Anniversaries can be very difficult for many betrayed spouses, including myself. There are a number of posts and threads about the topic.
I still get my fWW something small for our anniversary each year and usually take her to a nice dinner.
This past year was our 40th anniversary, so as a surprise I booked us a week in a really nice resort that she has been wanting to visit.
She said she did not deserve it and almost did not want to go because she feels so guilty for everything she did, but we went and had a great time.
It may be true that she does not deserve it. I would never say that to her because it seems unnecessarily mean and she has been trying really hard for the past few years to be an awesome wife and mostly succeeds at that.
Also, I do this partly for myself. I want to be able to look myself in the mirror and know that I am a good husband and did not lose my own ability to live with compassion and integrity just because she did for a time (an unfortunately long time).
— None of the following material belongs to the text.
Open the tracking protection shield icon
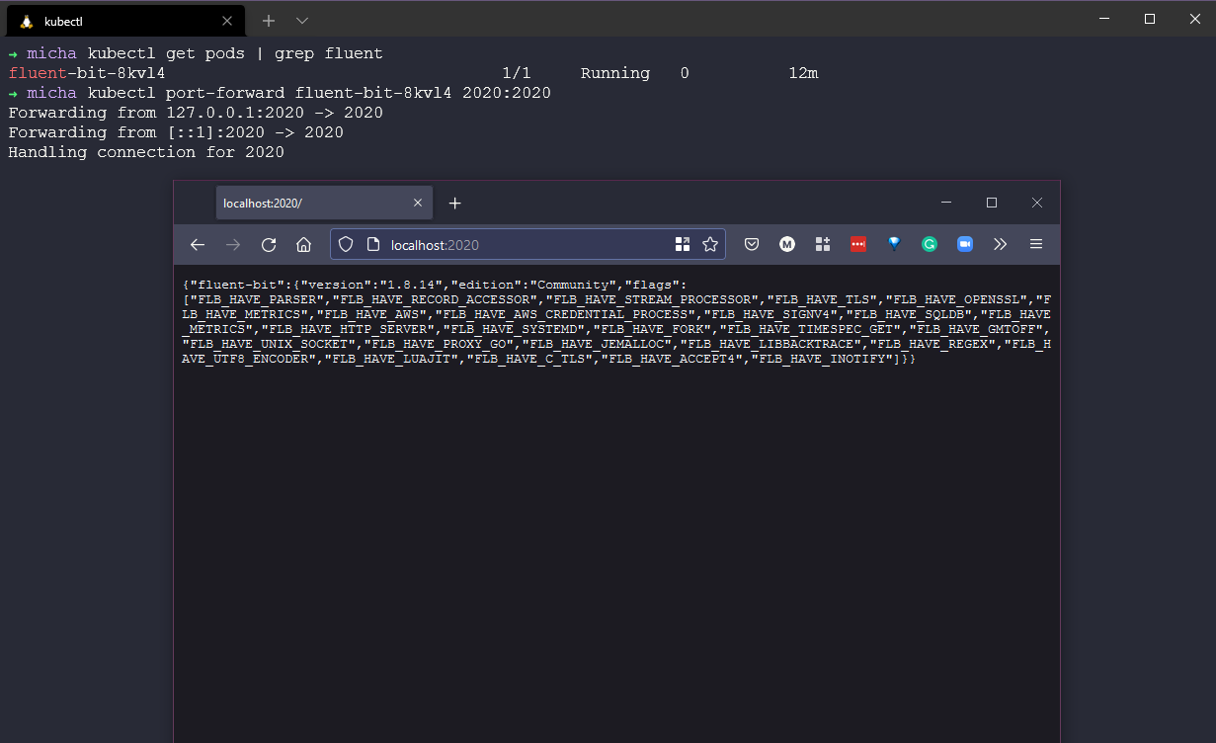 click(346, 245)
I also would not want to embarrass her as it would be extremely noticeable to a lot of people if I ignored our anniversary, especially a 40th. I understand that if she was embarrassed it would be something she brought on herself, but I chose to stay and I fully intend to make the best of it and be the best person and husband I can be.
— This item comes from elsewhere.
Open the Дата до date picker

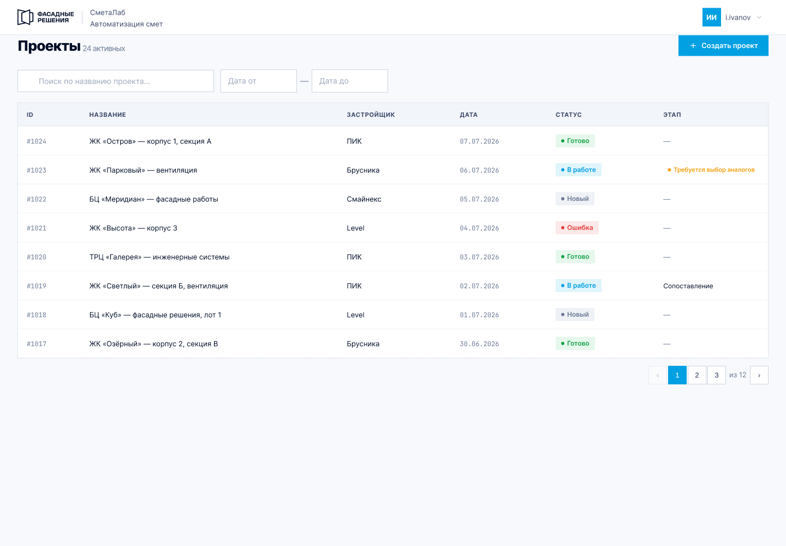point(350,81)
As far as vow renewals, I do not think I would ever do that, although she has never asked. I do not need to renew my vows because I have always kept mine. Also, it does not seem to me that vows are particularly meaningful to her as a former serial cheater, so it would feel like a meaningless gesture to me. Why would her "vows" mean anything to me when I have seen she does not particularly value them or have a problem repeatedly breaking them? In fact, I think it would probably trigger me and I can see myself spiraling now. I may have some work to do here as far as my feelings on this, but I guess it is actually a moot point at this time for me at least. I do really feel fully reconciled and that I have fully forgiven, but it does not mean some things are not still hard to think about.
Best wishes to you!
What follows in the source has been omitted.